O primeiro passo para ultrapassar uma crise, profunda como esta, é a necessidade de um diagnóstico e de uma auto-avaliação honesta. Assim como recolher e aprender com a experiência de crises anteriores. Só assim poderemos implementar uma estratégia de comunicação que enfrente a realidade, reconheça os erros, as fragilidades e as incertezas e assuma, sem paliativos, os grandes encargos e o tempo que levará a superar essa crise. Assumir uma estratégia de comunicação que valorize o conteúdo aceitando a responsabilidade e evitando a vitimização.

Uma comunicação que assuma uma informação seletiva e rigorosa, sem esconder ou ter medo dos números. Uma comunicação que use os melhores exemplos dos países que melhor estão a lidar com a Covid-19 e não que se compare com os piores. Valorizar a nossa cultura enquanto sociedade e o que nos valoriza na integração e no multilateralismo necessário para vencermos este desafio. E proximidade.

Apesar da necessidade de afastamento social, a comunicação institucional deve ser o mais próxima possível. Isso parece também não estar a acontecer quando a presença em redes sociais de forma proativa é diminuta, deixando espaço a que outra informação menos correta domine. E valorizar o timing. O tempo em política e numa gestão de crise é fundamental. Ora, a estratégia de comunicação implementada para a Covid-19 desvalorizou totalmente esta variável, incutindo assim facilitismo e desvalorização no espaço público.

Agora corremos atrás do prejuízo. E ouvir que daqui a três meses voltaremos à normalidade revela irresponsabilidade.

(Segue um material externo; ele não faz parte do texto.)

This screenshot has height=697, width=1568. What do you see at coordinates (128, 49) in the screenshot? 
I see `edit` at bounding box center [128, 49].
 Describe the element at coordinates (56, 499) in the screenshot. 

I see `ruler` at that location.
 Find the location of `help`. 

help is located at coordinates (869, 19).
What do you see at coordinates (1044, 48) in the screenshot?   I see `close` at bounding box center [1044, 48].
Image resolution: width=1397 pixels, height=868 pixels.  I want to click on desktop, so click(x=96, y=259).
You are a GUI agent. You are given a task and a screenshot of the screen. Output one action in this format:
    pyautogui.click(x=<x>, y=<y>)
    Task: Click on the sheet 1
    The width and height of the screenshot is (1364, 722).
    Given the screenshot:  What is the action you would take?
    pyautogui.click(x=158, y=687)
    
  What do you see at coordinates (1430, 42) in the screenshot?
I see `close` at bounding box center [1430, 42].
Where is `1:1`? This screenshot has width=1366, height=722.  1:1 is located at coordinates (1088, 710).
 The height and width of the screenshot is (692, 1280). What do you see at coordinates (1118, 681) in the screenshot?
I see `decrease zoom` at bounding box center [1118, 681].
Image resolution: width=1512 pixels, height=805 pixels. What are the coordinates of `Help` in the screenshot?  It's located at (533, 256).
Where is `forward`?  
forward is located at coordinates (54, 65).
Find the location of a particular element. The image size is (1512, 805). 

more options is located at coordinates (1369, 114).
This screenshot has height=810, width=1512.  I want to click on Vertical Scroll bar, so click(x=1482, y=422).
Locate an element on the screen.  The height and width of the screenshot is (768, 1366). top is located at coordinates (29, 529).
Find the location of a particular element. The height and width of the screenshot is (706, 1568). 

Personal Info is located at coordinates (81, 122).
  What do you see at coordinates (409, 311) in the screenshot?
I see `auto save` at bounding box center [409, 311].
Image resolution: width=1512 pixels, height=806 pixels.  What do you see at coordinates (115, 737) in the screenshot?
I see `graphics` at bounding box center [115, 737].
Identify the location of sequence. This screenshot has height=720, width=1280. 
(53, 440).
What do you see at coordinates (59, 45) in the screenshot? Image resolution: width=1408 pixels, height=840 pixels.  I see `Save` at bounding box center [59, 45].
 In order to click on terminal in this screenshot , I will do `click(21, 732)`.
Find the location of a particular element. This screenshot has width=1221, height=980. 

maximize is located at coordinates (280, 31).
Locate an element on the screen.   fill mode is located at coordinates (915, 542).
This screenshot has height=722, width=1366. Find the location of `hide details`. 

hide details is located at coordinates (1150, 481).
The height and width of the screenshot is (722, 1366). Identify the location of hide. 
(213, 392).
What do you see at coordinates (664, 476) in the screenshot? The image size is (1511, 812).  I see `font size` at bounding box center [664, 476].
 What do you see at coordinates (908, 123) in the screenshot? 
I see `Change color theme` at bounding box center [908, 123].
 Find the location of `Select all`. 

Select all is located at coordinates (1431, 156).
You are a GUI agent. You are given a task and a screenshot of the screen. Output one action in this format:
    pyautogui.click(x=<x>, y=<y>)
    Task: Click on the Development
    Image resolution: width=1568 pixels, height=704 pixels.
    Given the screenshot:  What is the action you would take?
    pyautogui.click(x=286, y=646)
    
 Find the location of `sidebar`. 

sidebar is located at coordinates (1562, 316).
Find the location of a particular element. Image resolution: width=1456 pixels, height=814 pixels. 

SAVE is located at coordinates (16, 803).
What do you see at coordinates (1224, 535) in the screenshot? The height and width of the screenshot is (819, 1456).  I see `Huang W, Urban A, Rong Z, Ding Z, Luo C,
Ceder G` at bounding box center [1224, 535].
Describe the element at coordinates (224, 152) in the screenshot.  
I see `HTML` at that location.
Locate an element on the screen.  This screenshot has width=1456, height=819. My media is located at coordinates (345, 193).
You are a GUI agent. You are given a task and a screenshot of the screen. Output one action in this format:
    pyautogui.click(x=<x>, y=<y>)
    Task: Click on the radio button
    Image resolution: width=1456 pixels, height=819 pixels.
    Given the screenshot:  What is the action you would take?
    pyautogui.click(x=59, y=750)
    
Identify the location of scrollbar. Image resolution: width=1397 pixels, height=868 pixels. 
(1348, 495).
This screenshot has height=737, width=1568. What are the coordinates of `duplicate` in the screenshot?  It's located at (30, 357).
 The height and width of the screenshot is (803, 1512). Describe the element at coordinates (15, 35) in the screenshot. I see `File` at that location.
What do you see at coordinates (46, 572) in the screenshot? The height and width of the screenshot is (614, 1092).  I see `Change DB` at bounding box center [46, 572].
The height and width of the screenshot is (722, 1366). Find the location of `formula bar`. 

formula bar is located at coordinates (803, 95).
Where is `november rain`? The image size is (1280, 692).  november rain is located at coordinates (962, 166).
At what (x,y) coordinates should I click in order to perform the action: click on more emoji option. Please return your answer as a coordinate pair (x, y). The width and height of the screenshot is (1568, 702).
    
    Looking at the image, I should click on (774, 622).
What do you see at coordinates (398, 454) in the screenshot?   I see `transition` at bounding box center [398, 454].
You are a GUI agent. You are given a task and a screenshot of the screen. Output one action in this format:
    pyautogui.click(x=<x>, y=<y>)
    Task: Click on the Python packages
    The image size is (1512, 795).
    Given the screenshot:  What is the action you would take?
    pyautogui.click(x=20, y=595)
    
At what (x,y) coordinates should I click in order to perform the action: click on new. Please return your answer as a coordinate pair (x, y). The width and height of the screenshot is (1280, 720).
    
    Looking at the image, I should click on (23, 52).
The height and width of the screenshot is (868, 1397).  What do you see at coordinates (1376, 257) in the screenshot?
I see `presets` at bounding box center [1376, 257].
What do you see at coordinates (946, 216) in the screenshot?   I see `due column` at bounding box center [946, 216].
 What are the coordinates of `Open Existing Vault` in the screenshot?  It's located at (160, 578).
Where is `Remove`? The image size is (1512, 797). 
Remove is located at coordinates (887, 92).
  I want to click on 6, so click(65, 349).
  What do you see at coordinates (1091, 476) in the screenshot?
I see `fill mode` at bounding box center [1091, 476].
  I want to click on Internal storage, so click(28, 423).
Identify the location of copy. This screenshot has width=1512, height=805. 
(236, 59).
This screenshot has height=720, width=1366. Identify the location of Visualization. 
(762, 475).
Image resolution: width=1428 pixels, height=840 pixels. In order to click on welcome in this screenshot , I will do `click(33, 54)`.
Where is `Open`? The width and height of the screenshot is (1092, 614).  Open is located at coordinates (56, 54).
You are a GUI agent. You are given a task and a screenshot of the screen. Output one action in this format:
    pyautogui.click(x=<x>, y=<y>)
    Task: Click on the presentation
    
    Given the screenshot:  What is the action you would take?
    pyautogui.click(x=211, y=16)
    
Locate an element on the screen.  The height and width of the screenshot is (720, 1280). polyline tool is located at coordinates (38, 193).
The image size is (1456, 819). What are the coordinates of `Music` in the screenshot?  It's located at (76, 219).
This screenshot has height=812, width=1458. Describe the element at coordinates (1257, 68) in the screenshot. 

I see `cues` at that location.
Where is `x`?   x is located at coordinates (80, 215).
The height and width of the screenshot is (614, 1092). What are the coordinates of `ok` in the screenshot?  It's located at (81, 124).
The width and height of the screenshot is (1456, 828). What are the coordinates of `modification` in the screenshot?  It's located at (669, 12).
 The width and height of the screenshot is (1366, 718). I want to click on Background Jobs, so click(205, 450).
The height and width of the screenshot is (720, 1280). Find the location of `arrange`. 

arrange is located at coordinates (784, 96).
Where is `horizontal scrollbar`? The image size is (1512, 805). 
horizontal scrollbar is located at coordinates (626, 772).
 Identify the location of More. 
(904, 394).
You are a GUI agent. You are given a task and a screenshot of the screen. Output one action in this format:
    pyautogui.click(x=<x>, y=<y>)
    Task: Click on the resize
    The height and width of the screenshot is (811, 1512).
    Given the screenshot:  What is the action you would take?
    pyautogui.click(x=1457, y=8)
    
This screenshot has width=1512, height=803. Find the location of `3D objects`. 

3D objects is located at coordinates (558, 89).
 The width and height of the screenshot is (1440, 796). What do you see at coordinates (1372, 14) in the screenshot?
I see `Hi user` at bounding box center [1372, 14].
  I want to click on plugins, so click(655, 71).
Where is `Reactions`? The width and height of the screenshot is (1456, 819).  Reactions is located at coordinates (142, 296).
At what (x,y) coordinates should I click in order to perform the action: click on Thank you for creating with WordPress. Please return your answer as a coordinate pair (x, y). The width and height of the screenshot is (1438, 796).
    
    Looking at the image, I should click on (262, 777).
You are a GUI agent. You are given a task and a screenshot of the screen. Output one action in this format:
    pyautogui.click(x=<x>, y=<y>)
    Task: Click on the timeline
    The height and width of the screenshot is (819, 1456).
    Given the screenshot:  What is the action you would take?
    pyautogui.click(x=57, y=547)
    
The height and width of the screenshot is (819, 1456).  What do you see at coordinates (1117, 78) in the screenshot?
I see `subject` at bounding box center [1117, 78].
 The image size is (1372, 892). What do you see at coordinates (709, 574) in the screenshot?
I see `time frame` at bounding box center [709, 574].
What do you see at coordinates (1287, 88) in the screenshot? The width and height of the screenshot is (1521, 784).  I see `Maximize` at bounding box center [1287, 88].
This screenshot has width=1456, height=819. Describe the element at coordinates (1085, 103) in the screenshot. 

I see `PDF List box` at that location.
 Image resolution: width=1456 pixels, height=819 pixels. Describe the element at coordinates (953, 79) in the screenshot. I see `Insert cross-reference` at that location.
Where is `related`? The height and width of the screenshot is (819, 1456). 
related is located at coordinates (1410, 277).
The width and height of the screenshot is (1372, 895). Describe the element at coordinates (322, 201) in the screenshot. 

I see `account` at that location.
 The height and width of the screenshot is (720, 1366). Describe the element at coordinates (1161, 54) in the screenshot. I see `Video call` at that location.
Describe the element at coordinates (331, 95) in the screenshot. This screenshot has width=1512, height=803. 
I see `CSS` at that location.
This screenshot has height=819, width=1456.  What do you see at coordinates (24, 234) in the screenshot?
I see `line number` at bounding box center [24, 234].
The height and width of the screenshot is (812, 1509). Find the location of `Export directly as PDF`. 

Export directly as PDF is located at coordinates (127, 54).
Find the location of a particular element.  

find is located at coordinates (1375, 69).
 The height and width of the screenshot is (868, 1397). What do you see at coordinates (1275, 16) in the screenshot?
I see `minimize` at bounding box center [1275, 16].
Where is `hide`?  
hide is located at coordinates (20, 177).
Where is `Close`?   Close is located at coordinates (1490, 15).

Não se mobiliza a sociedade civil para o que poderá ser o maior desafio das nossas vidas ao afirmar que em três meses tudo voltará à normalidade. Assim como também não se mobiliza ninguém com encenações demagógicas de saídas do plenário da Assembleia da República, como o fez o presidente do PSD. A gestão de expectativas está a ser feita de forma leviana e focada apenas no dia a dia. E todos são responsáveis.

A última sondagem do ICS/ISCTE revela que 44% dos portugueses considera que o facilitismo tem imperado quando afirmam que “são necessárias mais restrições”. Não é uma novidade, pois no que toca à saúde as pessoas estão maioritariamente disponíveis para qualquer sacrifício que seja necessário para salvar a vida. O que espanta é que mesmo numa situação como esta os mais altos responsáveis políticos não estejam dispostos a sacrificar a sua popularidade.

Talvez a oportunidade que esta crise traz aos políticos seja a possibilidade de se comportarem com maturidade e assumirem a política com transparência, frontalidade e seriedade. Não é só uma questão de falar verdade, é o que os políticos fazem com a verdade. Se têm ou não a coragem de afirmá-la sem subterfúgios.

É em momentos excecionais que os líderes se revelam. Infelizmente, em Portugal, ainda nenhum se revelou durante esta crise.